Os procuradores da Lava Jato identificaram mensagens no celular do contador Dirceu Pupo Ferreira que indicariam que ele e Ricardo Rached (já denunciado) gerenciavam o pagamento de despesas pessoais de Beto Richa. Em tais mensagens, Rached e Pupo referiam-se ao ex-governador como "chefe". Em outras mensagens identificadas, Richa, apesar de não ter qualquer vínculo formal, convocava Pupo para que comparecesse em reuniões no Palácio Iguaçu e em sua casa.

Quanto a Luiz Abi Antoun, foram identificados registros de encontros dele tanto com Pepe Richa como com Dirceu Pupo. A Lava Jato aponta que, para tais encontros, "foram adotadas formas atípicas de registro de Luiz Abi no prédio do DER/PR, sem que constassem dados essenciais como o número de sua identidade e o funcionário que visitaria".

"Há evidências de que tais encontros foram utilizados para promover o repasse de recursos de propina arrecadados por Luiz Abi perante as concessionárias de pedágio", afirmaram os procuradores.

A Lava Jato aponta Luiz Abi como destinatário de "sobras" de dinheiro de campanhas políticas de Beto Richa. A acusação narra que o operador financeiro foi beneficiado diretamente com pelo menos R$ 646.800,00 que foram recebidos do Comitê Eleitoral de Carlos Alberto Richa em 9 de outubro de 2014 por intermédio de supostas prestações de serviços de locação de equipamentos (som ambulante, trios elétricos e palcos para comícios) 'que nunca existiram'.

NOVAS PROVAS

Na cota ministerial que acompanha a denúncia, os procuradores apontam a existência de novas provas, as quais reforçam a necessidade da manutenção da prisão de Dirceu Pupo Ferreira e evidenciam que ele, contador e procurador das empresas de Fernanda Richa e filhos, estava, na prática, subordinado diretamente a Beto Richa.

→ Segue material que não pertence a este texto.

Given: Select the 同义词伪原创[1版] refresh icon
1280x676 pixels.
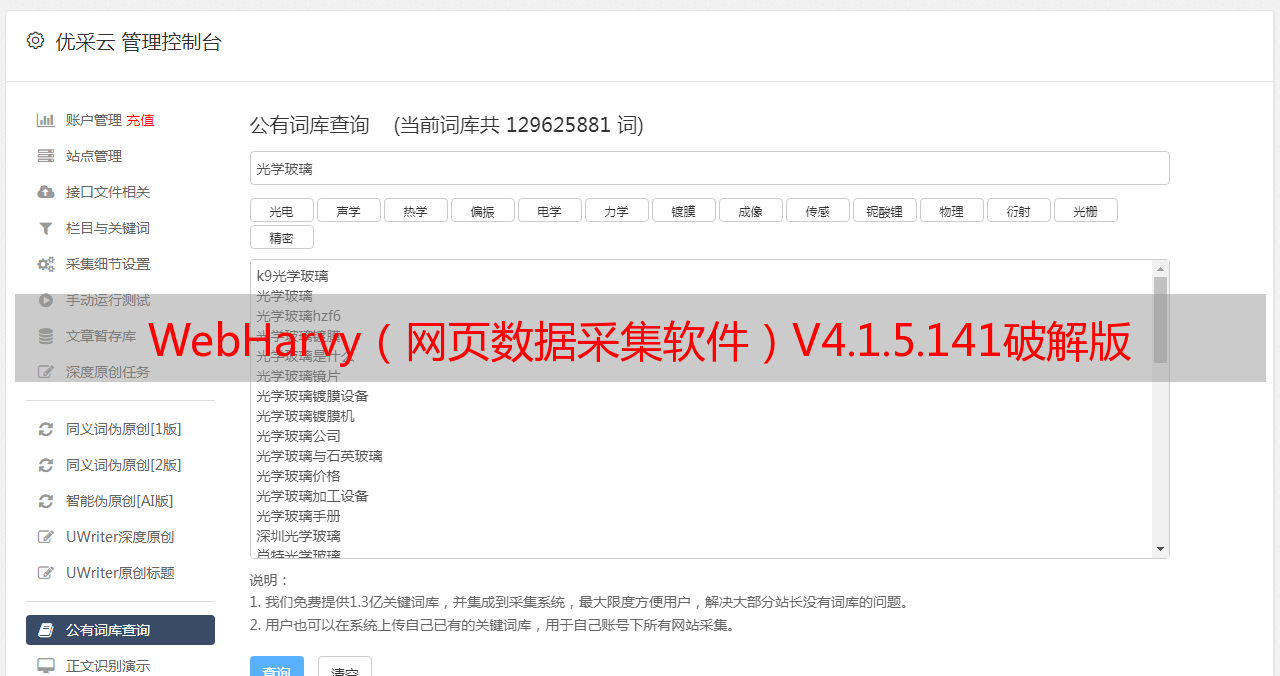Looking at the screenshot, I should 46,429.
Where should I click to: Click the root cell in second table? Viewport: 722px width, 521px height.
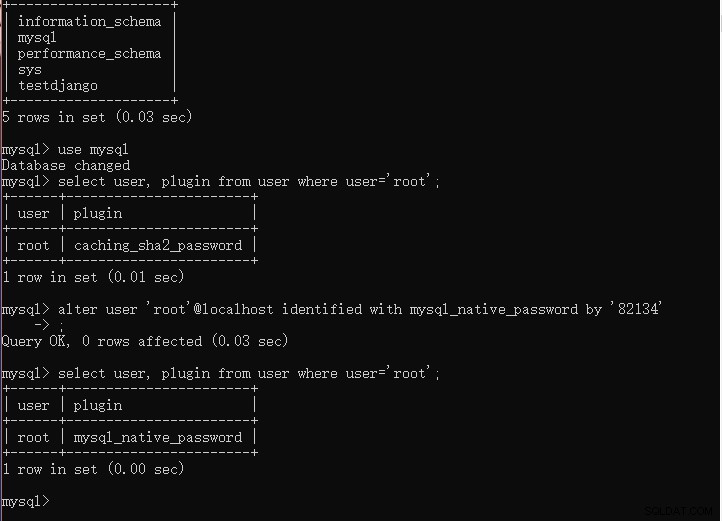click(x=33, y=438)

A denúncia oferecida indica também que no dia 8 de agosto de 2018, antes de visitar a testemunha Carlos Albertini, Dirceu Pupo recebeu uma ligação do Comitê Eleitoral do PSDB em Curitiba Além disso, registros telefônicos demonstraram que, na mesma data, pouco mais tarde, ocorreu um possível encontro de Dirceu Pupo com Beto Richa.

"Tais elementos probatórios revelam indícios de que o ex-governador acompanhou com proximidade a atuação de Pupo em face de testemunhas dos pagamentos em espécie", afirma o Ministério Público Federal.

"Ainda, outros registros telefônicos demonstraram que Dirceu Pupo, no mesmo dia 8 de agosto, procurou Valmir Maran, testemunha que recebeu pagamentos em espécie do grupo criminoso e que, em fato envolvendo a compra do lote do condomínio de luxo Beau Rivage, presenciou a entrega de R$ 930mil em espécie feita por Dirceu Pupo em nome da empresa Ocaporã. Segundo apurado, em tal contato, Dirceu Pupo teria alertado a Valmir Maran "que todos estavam preocupados com as investigações". Nessa tarde do dia 8 de agosto de 2018, o celular de Pupo e também o de Beto Richa foram captados a 100 metros de distância da incorporadora Paysage."

Para os procuradores, diante da presença de elementos que demonstram a disposição de Pupo em obstruir as investigações contra Beto Richa, deve ser mantida a sua prisão para assegurar a instrução criminal. A defesa de Beto e Fernanda Richa tem reiterado a inocência do casal e a licitude na forma como o governo do tucano lidou com os contratos de pedágio. (A.E.)